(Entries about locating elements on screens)
* * * *
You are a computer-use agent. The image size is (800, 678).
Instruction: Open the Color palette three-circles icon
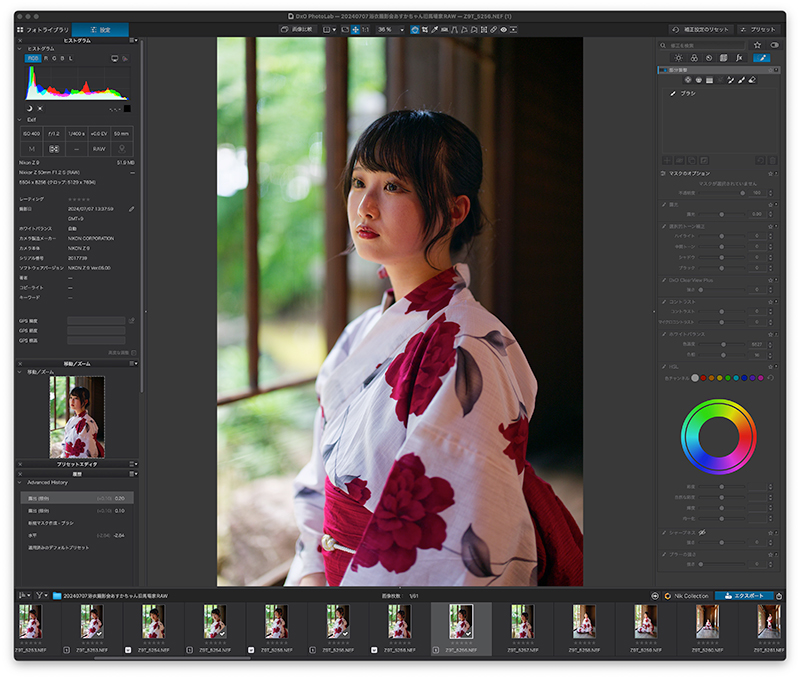tap(694, 58)
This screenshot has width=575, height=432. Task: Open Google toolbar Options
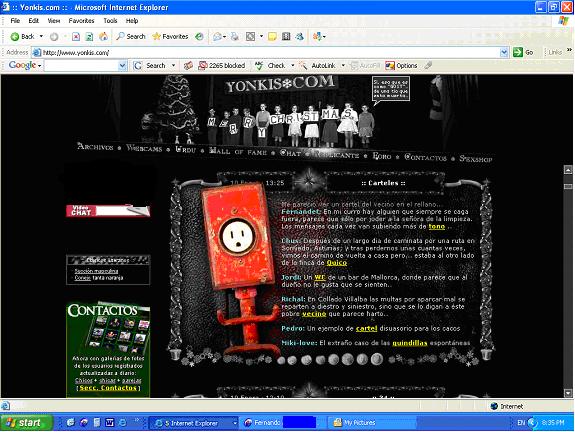point(401,66)
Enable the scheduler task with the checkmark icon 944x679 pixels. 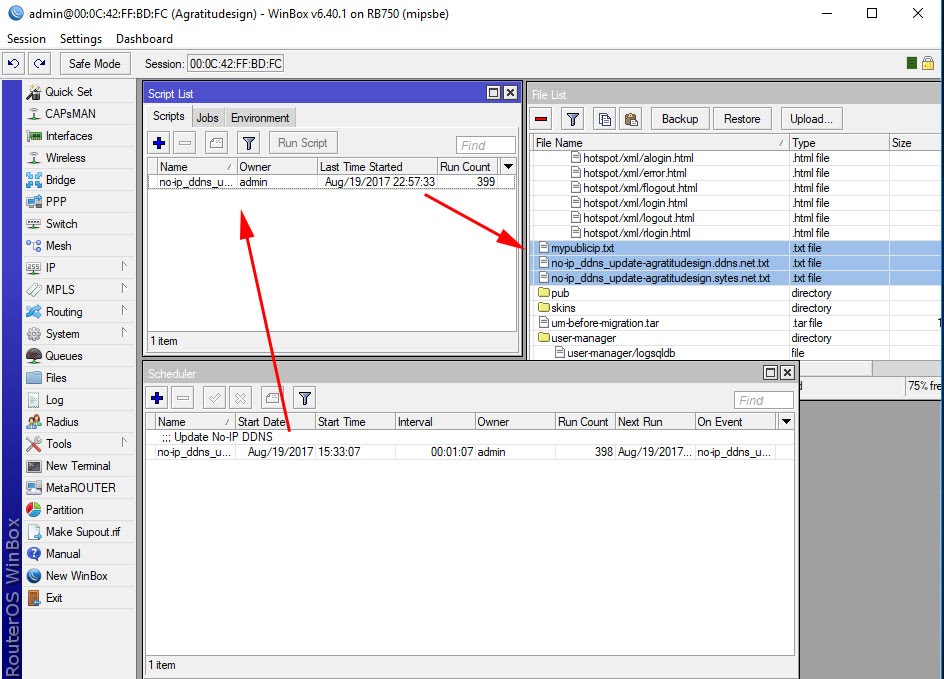(213, 399)
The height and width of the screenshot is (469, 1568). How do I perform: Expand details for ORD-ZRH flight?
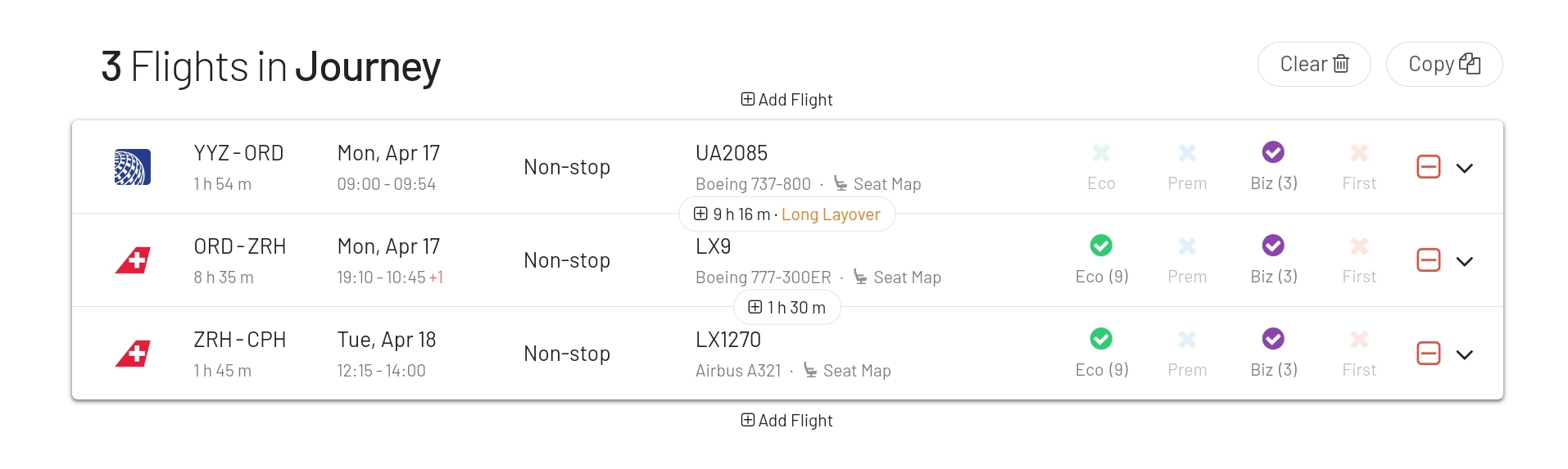[1465, 261]
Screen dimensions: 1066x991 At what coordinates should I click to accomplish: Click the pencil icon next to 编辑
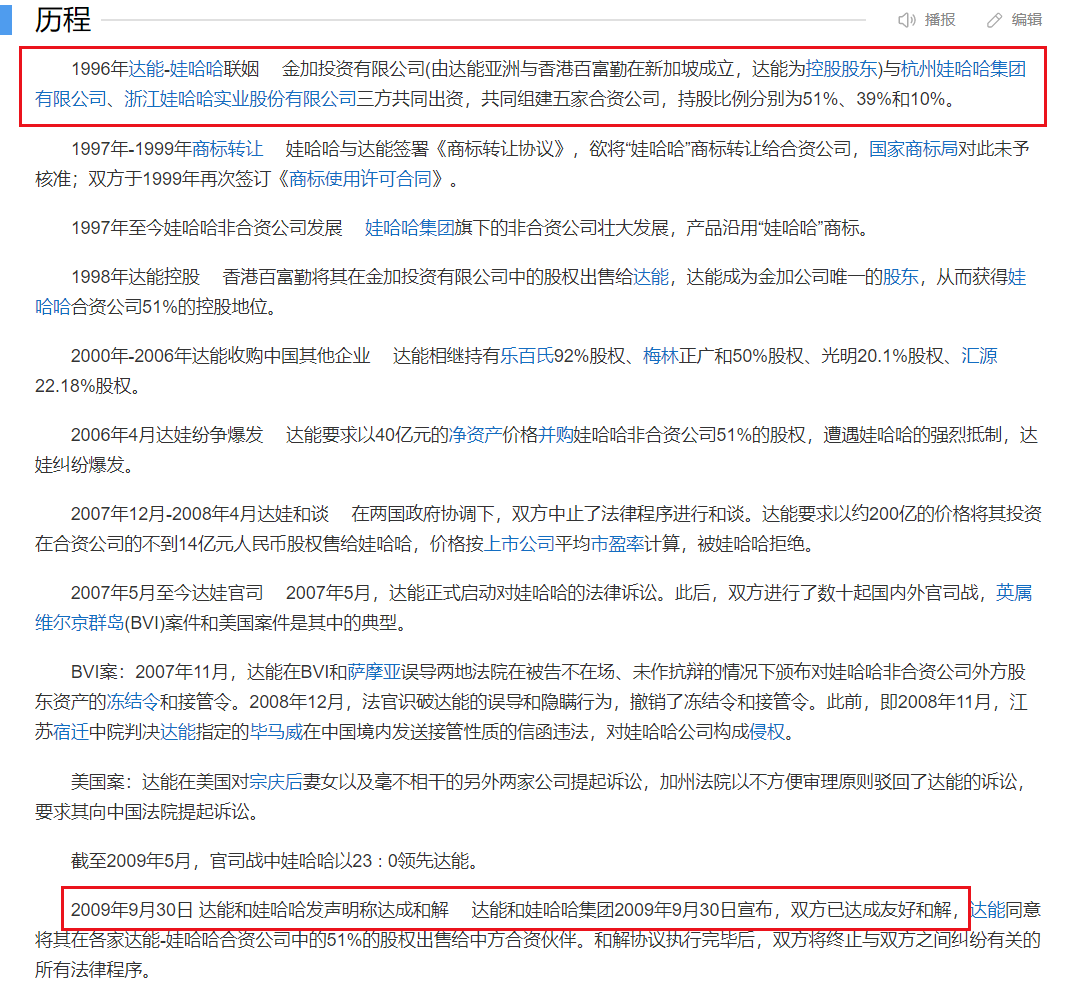point(993,19)
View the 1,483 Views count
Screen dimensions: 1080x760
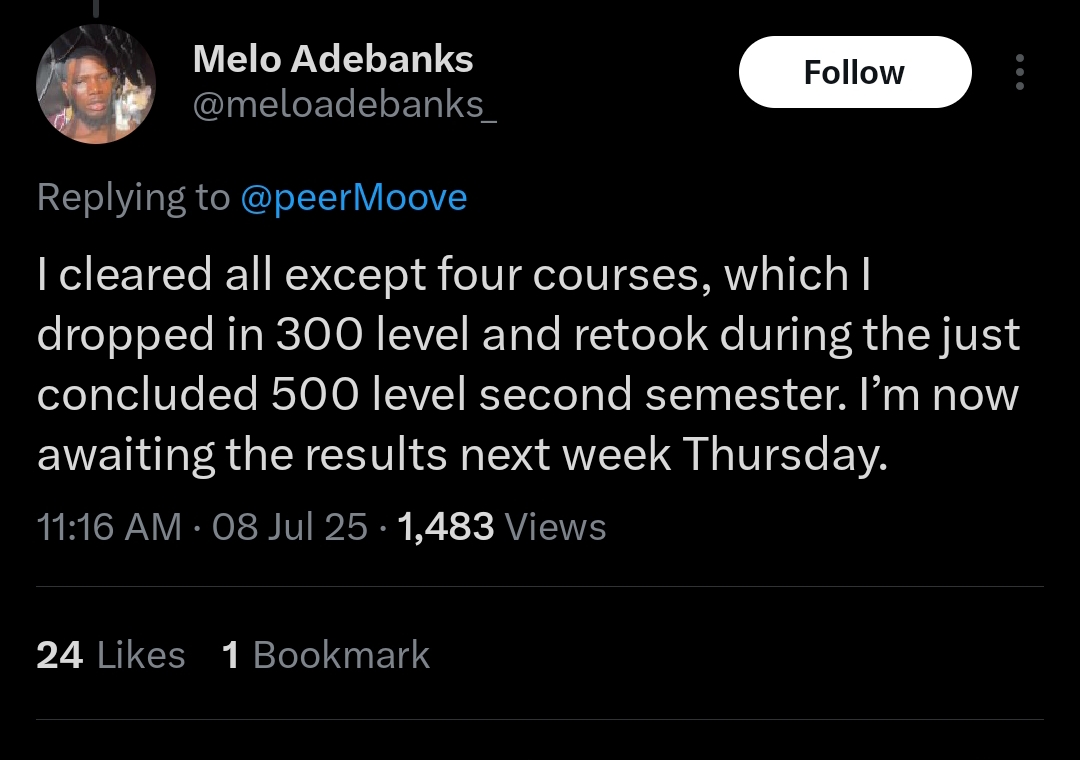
* * * *
Change "pencil" to "edit" in the entries, starting with the line containing "Screen dimensions: 1066x991" and going on through the end of the entries, and write those lines out again with all else unchanged. Leave the pictures out of your answer.

Screen dimensions: 1066x991 At what coordinates should I click to accomplish: Click the edit icon next to 编辑
point(993,19)
View the 1,483 Views count
Screen dimensions: 1080x760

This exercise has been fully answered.